渋沢教会
更新日:2009.05.14

5月10日 詩編による説教「栄光を物語る」

浜崎 孝牧師
詩編19編1〜15節
テモテへの手紙二3章10〜17節

聖書の第一声は、「初めに、神は天地を創造された」(創世記1章1節)ですが、詩編19編は「天は神の栄光を物語り/大空は御手の業を示す」と詠っています。 5月の連休に大自然にふれて来た人は、神の栄光を物語る声を聴きましたか……。 信仰の詩人は、「昼は昼に語り伝え/夜は夜に知識を送る」とも言っています。
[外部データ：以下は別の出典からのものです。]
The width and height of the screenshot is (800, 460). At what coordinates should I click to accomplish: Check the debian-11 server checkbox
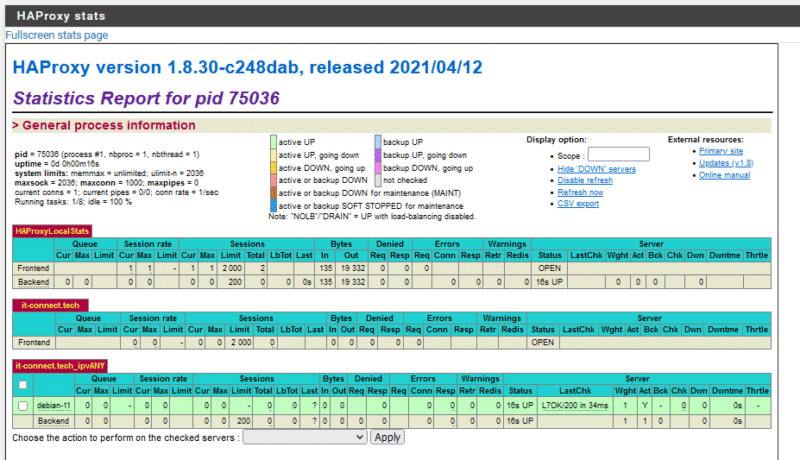(x=23, y=405)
被造物が物語る声や、きょうの昼や夜に与えられる知識を感受性豊かに聴きとりたいものです。 その祈りは、次の昼や夜を祝福することになるのです。

大空や太陽のことを詠った詩人は、「主の律法は完全で、魂を生き返らせ」と展開しました。 8節は、「聖書は完全で、魂を生き返らせ/聖書は真実で、無知な人に知恵を与える」と読んでもよさそうです (上掲の新約聖書個所参照)。聖書こそは神の栄光を物語り、私どもを罪の悲惨から救ってくださる御手の業(慈愛に満ちたそれ)を示しているのです。 聖書が語りかけて来る御声を聴き、神の栄光を物語る、それが人間らしい個性的なあり様ではないでしょうか。 聖書の詩人は、他の被造物に優って人間こそは神の栄光を物語る幸いに生きることが出来るという信頼を抱いているのです(8編6節を再読しましょう)。